Monday, Dec. 03, 1951
Charley Able to the Rescue
Along the wedge of east coast battlefront jutting up towards Wonsan, Communists last week overran two key hills in a night attack. On the U.N. side, artillery was short and the South Korean infantry manning the position was in trouble. Offshore, the destroyer De Haven was on hand, but not much help. A Navy lieutenant in his gunfire spotting position ashore barked into his telephone: "Our artillery is so low that we'll be throwing C-rations at them unless we get a Charley Able [heavy cruiser] or at least another Dog Dog [destroyer]."

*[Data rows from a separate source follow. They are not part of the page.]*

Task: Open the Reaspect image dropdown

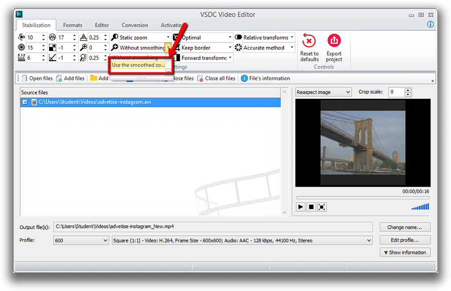Action: tap(348, 92)
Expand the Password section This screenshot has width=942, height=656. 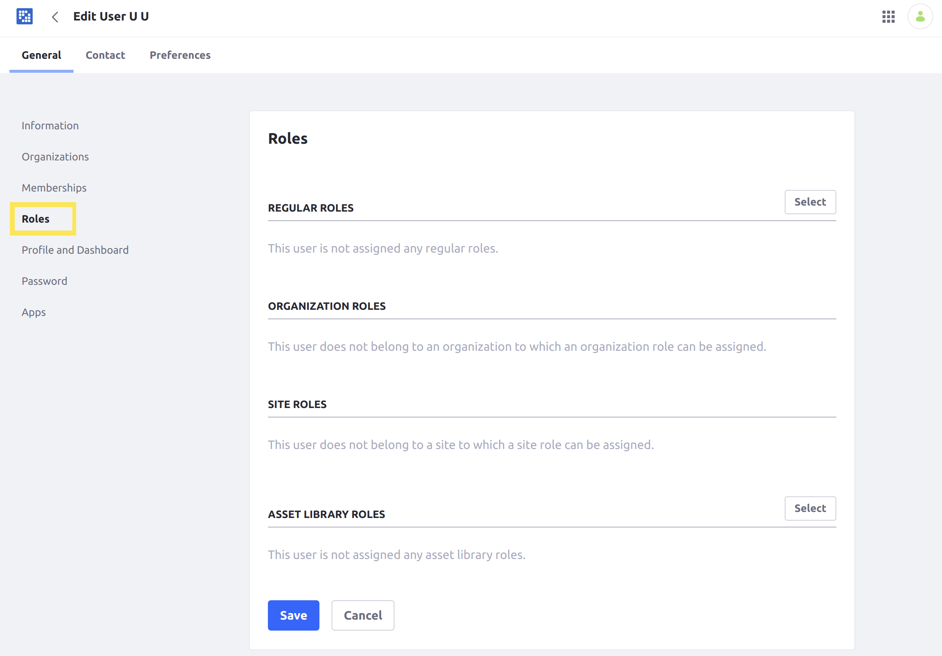45,281
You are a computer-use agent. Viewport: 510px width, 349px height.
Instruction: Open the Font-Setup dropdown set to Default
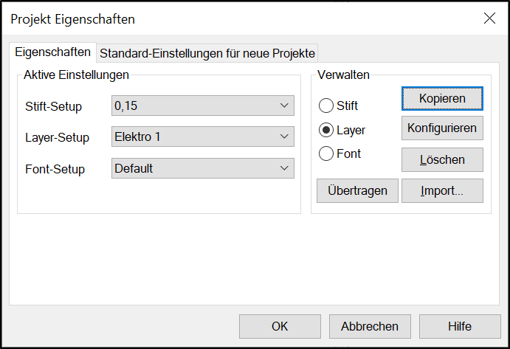(x=203, y=168)
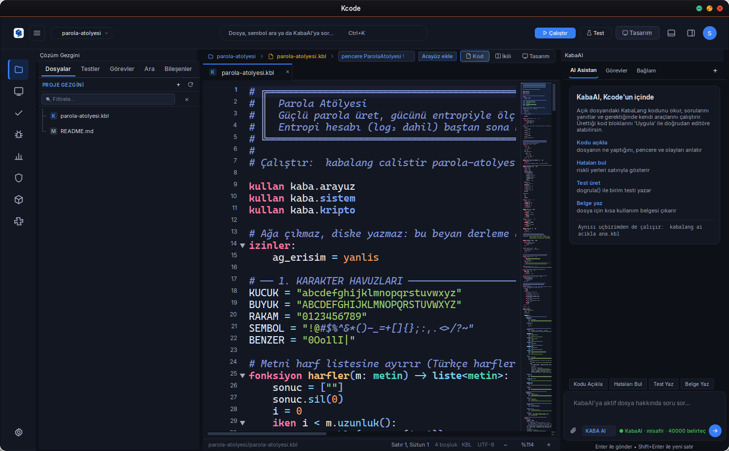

In the wintry waning moonlight, the skipper of the heavy cruiser Los Angeles, Captain Robert N. McFarlane, brought his ship about and within range parallel to the coast. From the naval post ashore came the map coordinates of the Red troops. In Lieut, Donald A. Marksheffel's main battery plotting room, seamen worked out range and meteorological data, fed it into a boxlike mechanical computer. The No. 3 gun turret swung around toward the target, its 8-in. muzzles rising slowly. Marksheffel dropped a hand, and a seaman pressed a warning buzzer three times with his left hand. With his right, he squeezed a pistol-like trigger, firing the first gun. The ship's crockery rattled as a 260-lb. shell hurtled over the mountain.

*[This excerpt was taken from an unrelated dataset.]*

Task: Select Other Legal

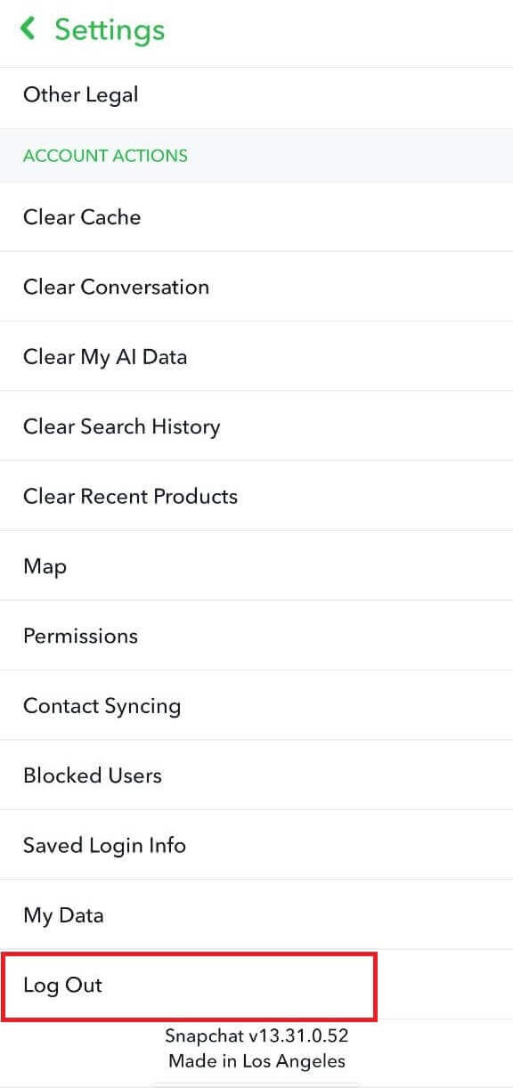Action: pyautogui.click(x=81, y=94)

The cruiser's guns raked Hill 459, the valleys and road junctions around it, cutting the battlefield off from Red reinforcement. Meanwhile, in the light of the destroyer's star shells, the South Korean infantrymen cut down the attackers, dug in and held. At dawn the cruiser lifted its fire from the target hill, and hands on deck watched airplanes from the carrier Bon Homme Richard buzz inland to hit the enemy with napalm and rockets.

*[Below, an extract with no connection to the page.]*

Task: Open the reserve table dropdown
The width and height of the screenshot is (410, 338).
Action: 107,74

Before the cruiser's guns could cool, a call came in from the nearby 1st Marine Division. The Reds were directing mortar fire on the leathernecks from bunkers protected by 15 feet of earth and logs--too thick for the marines' artillery to penetrate. The Los Angeles had the answer: armor-piercing shells that plow through the bunkers, explode inside. From the loudspeaker above Lieut. Marksheffel's head came the metallic voice of the Marine spotter ashore: "Come left 200 yards . . ." Three more rounds. Again the metallic voice: "Well done. Direct hit on mortar position. End of mission."